By Professor Doug Cleaver and Dr Nicola Palmer, Doctoral School, Sheffield Hallam University
Stan Taylor’s blog on Rewarding Excellence in Research Supervision[i], together with the instigation of pan-institutional schemes such as the THE/UKCGE Outstanding Research Supervisor of the Year award[ii], indicates that there is an assumption that excellence in doctoral supervision can be measured and benchmarked sector-wide. Having operated such a scheme at an institutional level since 2010, the following gives our reflections on its potential benefits and pitfalls as well as our take on the ultimate purpose of recognising and rewarding good research supervision.
Our university has a strongly student-led framework for its Inspirational Teaching and Inspirational Research Supervisor awards, capturing large numbers of nomination statements and feeding these into blind-reviewed selection processes. Coupled with carefully applied anonymization, this effectively overcomes various sources of bias. It also allows ‘excellence’ to be self-defined by the supervisees, which is important in the context of an empowered learner culture where student voice and satisfaction are acknowledged to be vital metrics of higher education institutional performance and as policy and strategic initiative[iii]. We “reward” at this organic level, with a “well done” message to all supervisors who have received a nomination. However, alignment with institutional cultural values becomes inevitable at the next level, as criteria are introduced against which to judge the naturalistic student statements.
We have thought long and hard about what these criteria should be for our institution – there is no need for them to be the same everywhere – driven by both the themes that have emerged from our student statements and the supervisory behaviours that we are seeking to promote. For us, raising the level of academic aspiration and attainment, being a positive role model and providing strong support (whilst maintaining professional boundaries) are the key factors.
Recognising strong supervisor performance has then proved relatively straightforward – the winners have emerged very easily each year via a Eurovision-style voting panel comprising PGR leads and student reps (we’ve not seen any distortions due to block voting!) Usefully, the ‘prize’ is mainly recognition (an awards dinner, poster portraits around the institution, being highlighted at Graduation ceremonies), so there is little ill-will from the vast majority who
lose don’t win.

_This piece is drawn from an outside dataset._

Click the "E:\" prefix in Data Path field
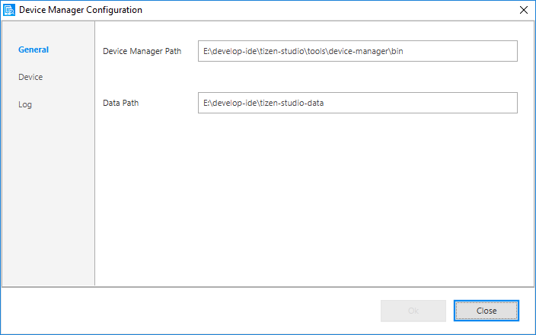This screenshot has height=335, width=536. [x=207, y=103]
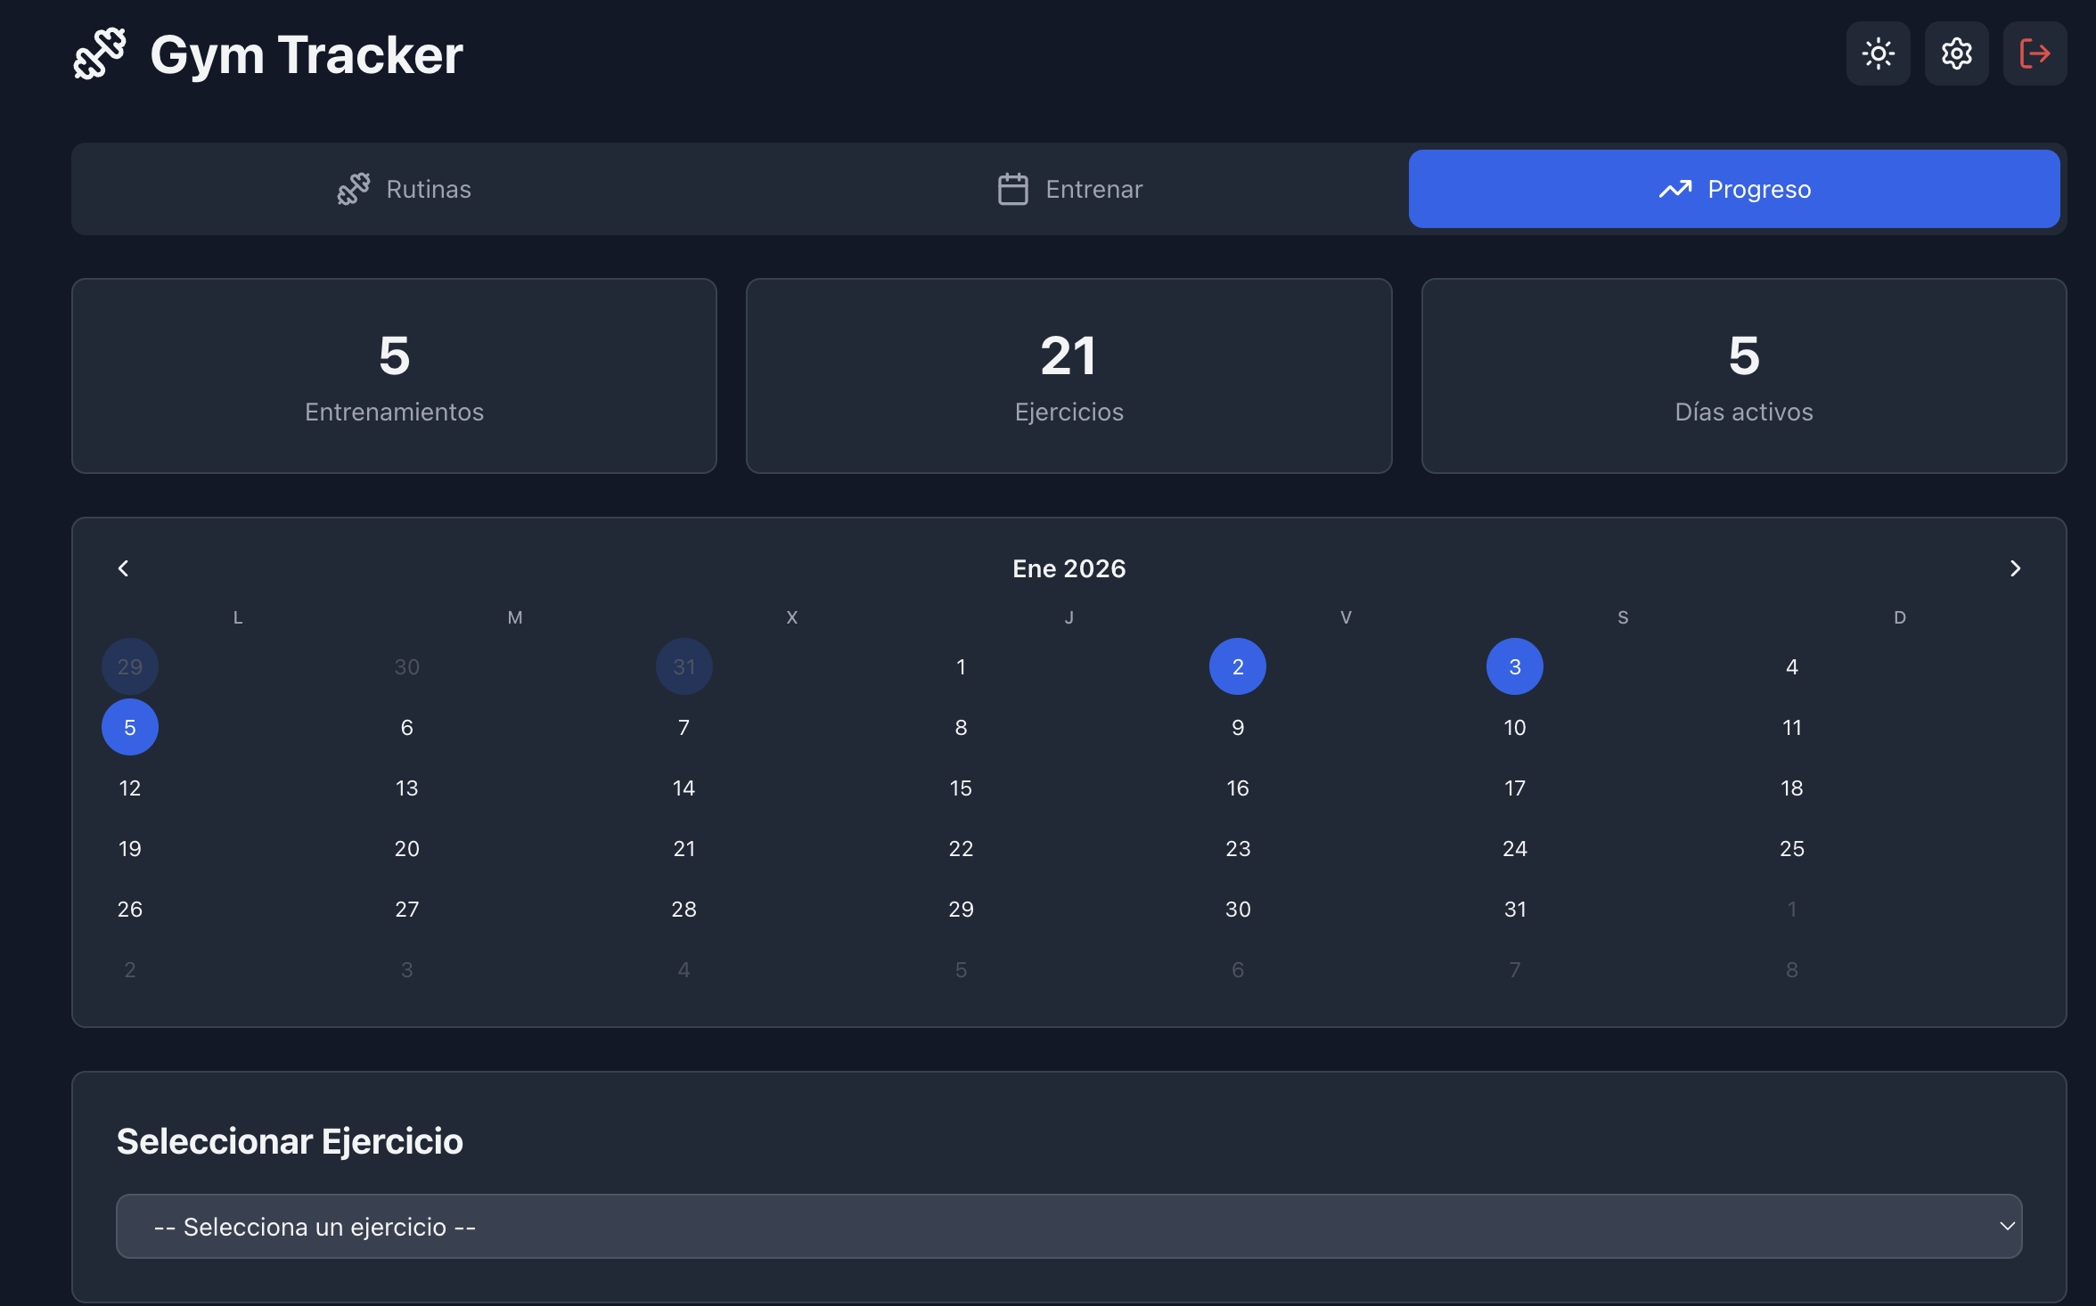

However, even in this modest form, the scheme has proved to be a remarkably (and unexpectedly) effective profile-raiser for PGR in an institution which is very much teaching-led.
Promoting the wonderful supervisory practices we have unearthed remains a work in progress – having established what ‘research supervision excellence’ means for us, is it useful or desirable to disseminate these as ‘ideal’ (or ‘idealised’?) supervisor values? Whilst it is tempting utilise our past winners in some way to create impact that is meaningful and beneficial for future cohorts, continuing to have their excellence embedded across the University can be more useful than separating them out as an elitist group. The collateral which has far less baggage is our growing collection of students’ nomination statements (the vast majority agree for these to be shared in anonymised form) which give a direct link to the student voice. The best of these can teleport you into the supervision far more effectively than our other supervisor training materials. Being able to use these student paragraphs to help develop the next generation of supervisors (arguably, they are the group we are seeking to inspire) isn’t a bad start. And they have even been known to encourage some of our established supervisors to reflect on their practice! Thus, in recognising and rewarding outstanding practice and behaviours in research supervision, we cannot lose sight of the fact that our ultimate goal is for such ‘excellence’ to become the norm.
- What are the potential benefits and pitfalls of recognising supervisory excellence in the context of your institution?
- How would you use such an award to incentivise outstanding supervisory practice throughout your institution?
- What happens to the winners? Can winning be made a staging post rather than an end point or pinnacle of research supervision success?
[i] Taylor, S. (2016) Rewarding Excellence in Research Supervision
Accessed: 26th October, 2017
[iii] Hall, V. (2017) A tale of two narratives: student voice—what lies before us? Oxford Review of Education, 43 (2), pp. 180-193.